▶ **REQUIRED TASK**: Render each line of the entries below as one string in a JSON list, omitting blank lines and any pictures.
— Start of MATERIAL PROVIDED —
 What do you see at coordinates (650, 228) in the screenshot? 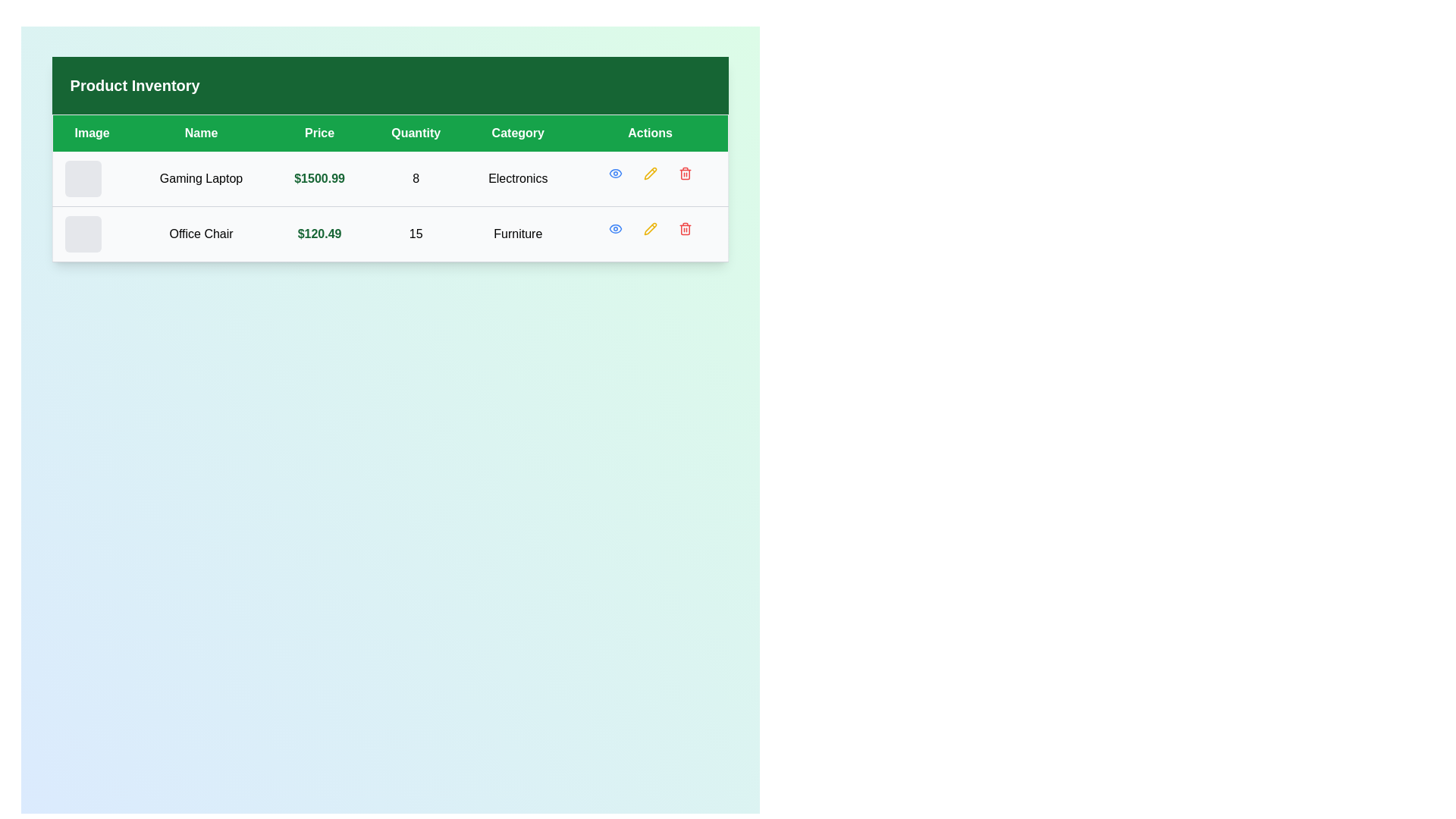
I see `the pencil icon in the Actions column of the first row` at bounding box center [650, 228].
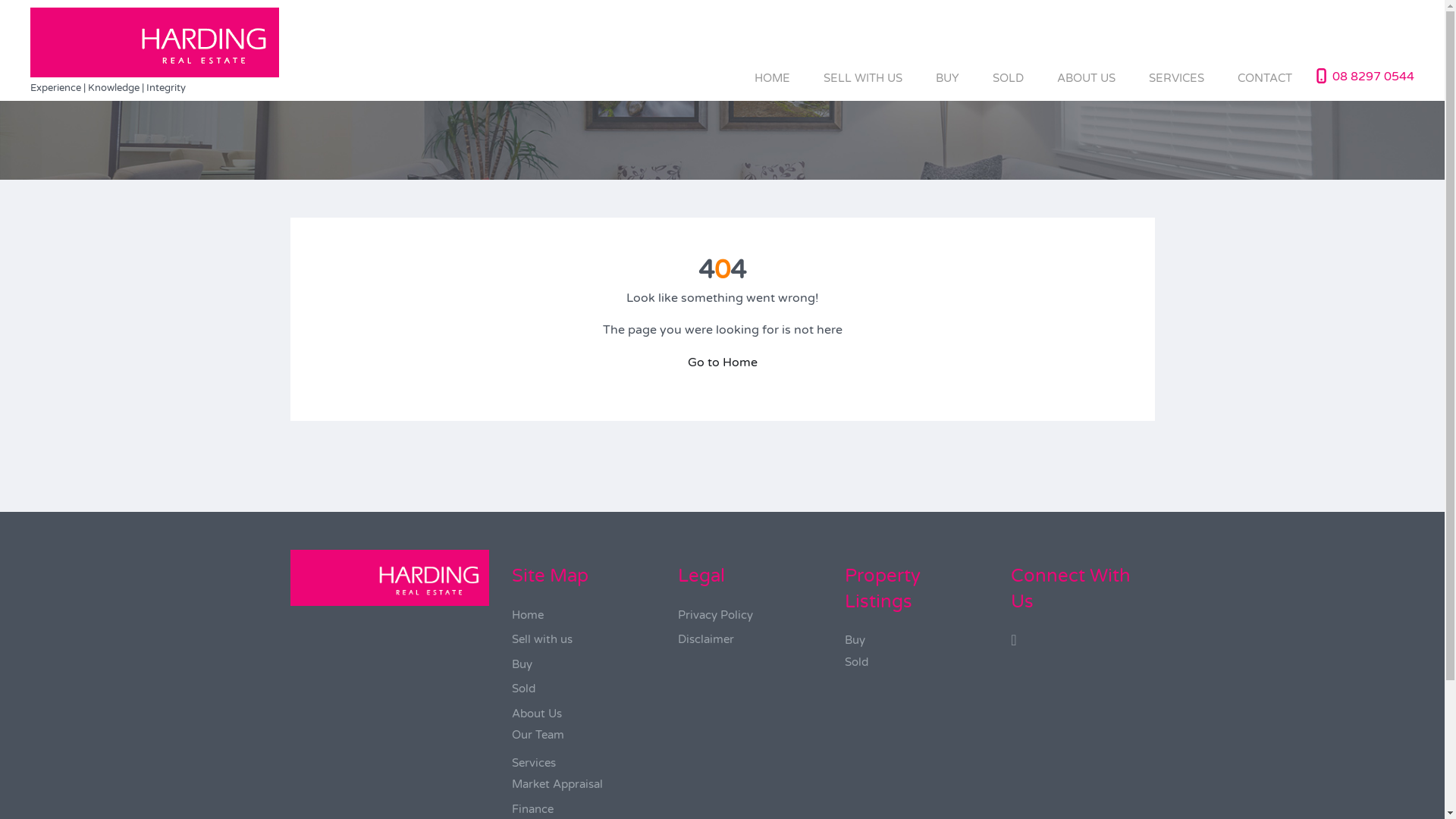  What do you see at coordinates (538, 733) in the screenshot?
I see `'Our Team'` at bounding box center [538, 733].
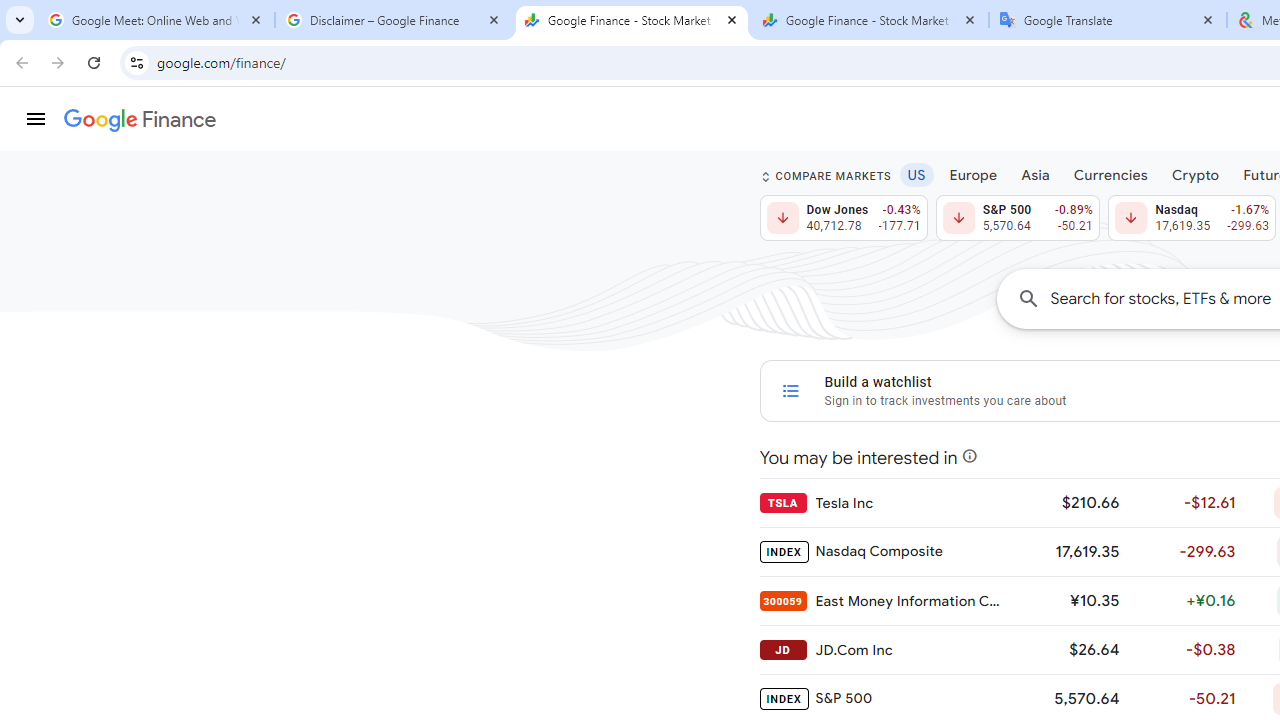  What do you see at coordinates (1195, 173) in the screenshot?
I see `'Crypto'` at bounding box center [1195, 173].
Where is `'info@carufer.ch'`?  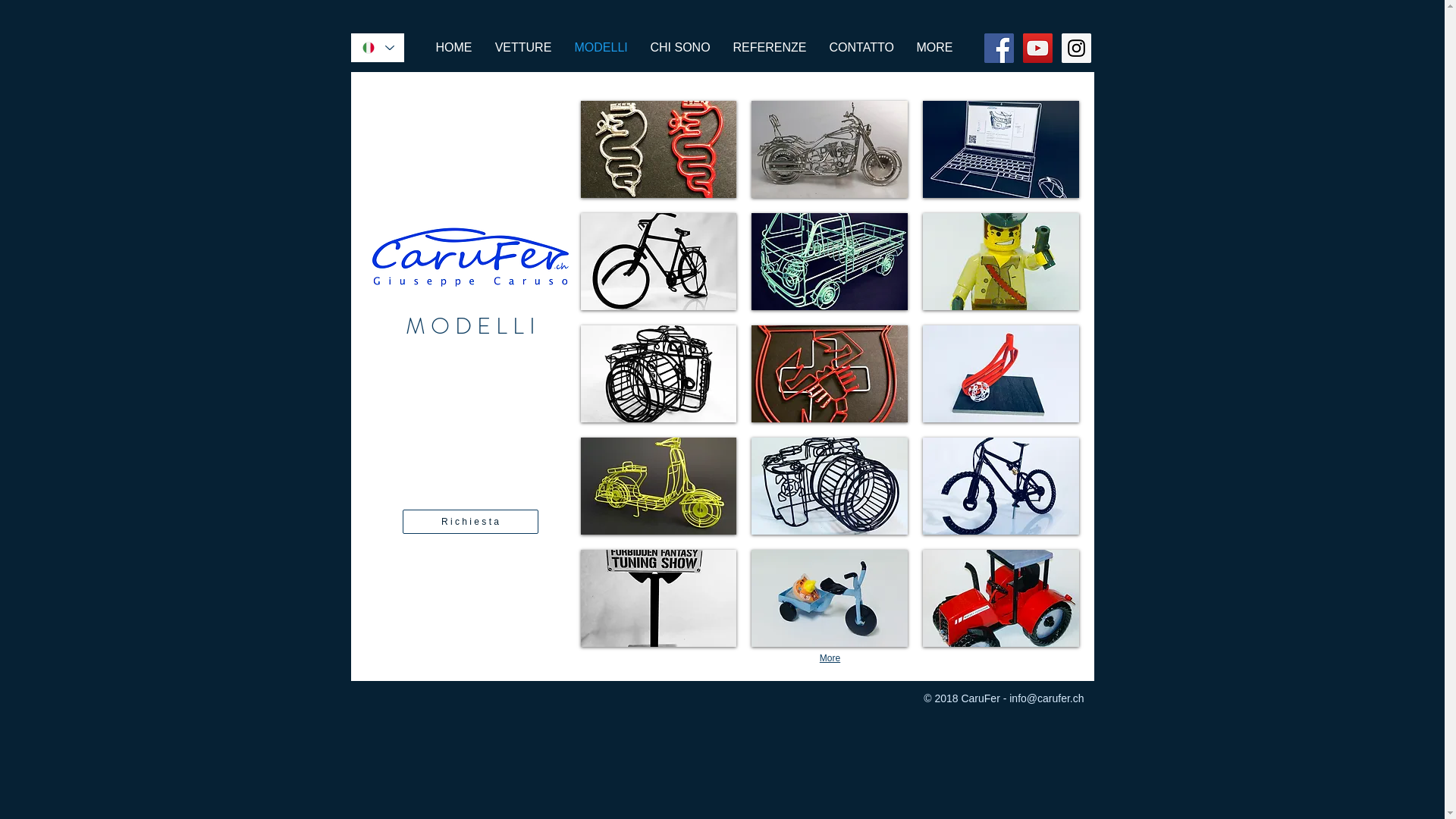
— End of MATERIAL PROVIDED —
▶ **RESULT OF THE EXERCISE**:
[
  " What do you see at coordinates (650, 228) in the screenshot? ",
  "I see `the pencil icon in the Actions column of the first row` at bounding box center [650, 228].",
  "  What do you see at coordinates (538, 733) in the screenshot?",
  "I see `'Our Team'` at bounding box center [538, 733].",
  "  What do you see at coordinates (1195, 173) in the screenshot?",
  "I see `'Crypto'` at bounding box center [1195, 173].",
  "Where is `'info@carufer.ch'`?  "
]